Una de las decisiones más importantes de nuestra vida es la de elegir qué es lo que queremos ser en un futuro. Algunos lo tienen muy claro desde pequeñitos –y no saben la suerte que tienen- pero otros, quizás, sienten que no encontrarán nunca su verdadera vocación. Y en mi caso, puede que aún la siga buscando.

Lo que sí que tuve claro a la hora de elegir qué quería ser y qué quería estudiar, fue que lo haría en otra parte. Quería ir a la universidad y vivir esa magnífica experiencia universitaria -o eso es lo que dicen- pero en otra ciudad. Y no es que odiara la ciudad en la que vivía, esa ciudad que me vio madurar como persona poco a poco, sino que buscaba algo más. Y ese algo que buscaba era libertad.

¿Libertad para qué? – diréis. Es sencillo, simplemente libertad para tomar mis propias decisiones, sin ningún tipo de condicionantes. Una libertad que encerrada en el mismo sitio de siempre no iba a tener.

Tampoco es que quisiera perder de vista a mis amigos, ni mucho menos a mi familia… pero la libertad que buscaba iba ligada directamente a dejar de vivir en casa de mis padres.

Y tampoco quería irme para conocer al amor de mi vida –tenía un presentimiento de que lo había encontrado antes de marcharme, y a día de hoy lo confirmo-. Pero aún así, yo ya había decido irme.

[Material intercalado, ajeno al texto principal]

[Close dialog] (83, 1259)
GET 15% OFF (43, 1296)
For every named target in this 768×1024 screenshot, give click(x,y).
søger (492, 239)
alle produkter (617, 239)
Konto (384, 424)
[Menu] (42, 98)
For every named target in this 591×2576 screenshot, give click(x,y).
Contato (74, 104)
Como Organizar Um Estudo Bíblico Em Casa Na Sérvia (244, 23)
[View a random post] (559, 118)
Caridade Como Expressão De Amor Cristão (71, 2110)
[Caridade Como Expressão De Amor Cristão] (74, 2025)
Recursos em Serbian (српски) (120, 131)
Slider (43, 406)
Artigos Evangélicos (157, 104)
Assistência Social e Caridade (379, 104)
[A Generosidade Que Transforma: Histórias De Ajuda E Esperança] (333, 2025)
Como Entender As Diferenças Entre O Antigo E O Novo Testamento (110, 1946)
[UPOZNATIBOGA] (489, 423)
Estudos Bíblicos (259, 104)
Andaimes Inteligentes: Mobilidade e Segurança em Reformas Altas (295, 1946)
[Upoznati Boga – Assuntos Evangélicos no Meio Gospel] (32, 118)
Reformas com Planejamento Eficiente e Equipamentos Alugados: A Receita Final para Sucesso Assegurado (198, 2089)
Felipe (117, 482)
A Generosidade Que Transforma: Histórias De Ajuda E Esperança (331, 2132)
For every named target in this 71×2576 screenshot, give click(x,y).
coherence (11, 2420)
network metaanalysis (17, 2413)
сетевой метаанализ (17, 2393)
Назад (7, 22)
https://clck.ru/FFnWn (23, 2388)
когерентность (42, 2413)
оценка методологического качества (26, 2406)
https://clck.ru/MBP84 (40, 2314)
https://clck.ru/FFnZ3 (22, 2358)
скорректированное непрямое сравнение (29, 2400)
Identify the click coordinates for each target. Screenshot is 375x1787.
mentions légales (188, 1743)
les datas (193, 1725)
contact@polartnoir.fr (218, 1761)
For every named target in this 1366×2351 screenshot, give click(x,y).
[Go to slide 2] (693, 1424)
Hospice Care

Y me fui, sin saber cien por cien qué iba a ser de nosotros. Pero, ¿qué sería de nosotros si nunca nos arriesgamos? Claro que puedes perder, pero ¿y si ganas?

Marcharte supone conocer y experimentar un número infinito de cosas nuevas. Cambia tu rutina de vida… y ¿quién lo diría? Hasta empiezas a hacer cosas que nunca imaginaste. Es más, entran en tu vida diversos tipos de personas que te sorprende que puedan conectar tanto contigo, y lo mejor de todo, que tienes que aprender a convivir con ellas. Dejan de ser amigos, para convertirse prácticamente en familia.

Decidir irte fuera conlleva empezar a buscarte un poco la vida. Sobre todo, hacer todas esas tareas de casa que pensaste que tu madre haría siempre. O saber amortizar el dinero en esas cosas que realmente necesitas para sobrevivir –dejando siempre algo para esos jueves de cañas en pozas-. Y buscarte la vida  hace que te transformes en una persona más responsable y madura –a no ser que seas un caso perdido-.

Sin embargo, decidir irte fuera llevará consigo un regreso a casa -ya sea más tarde o más temprano-. Un reencuentro con todo lo que dejaste atrás. Y que por muchos reencuentros, aún se te pone la piel de gallina cuando te subes a ese autobús que te llevará de vuelta.

Y en ese regreso, verás que esa ciudad de la que querías marcharte es más bonita de lo que pensabas.

Que a pesar de todo, de todo lo que deseabas irte, lo has echado de menos.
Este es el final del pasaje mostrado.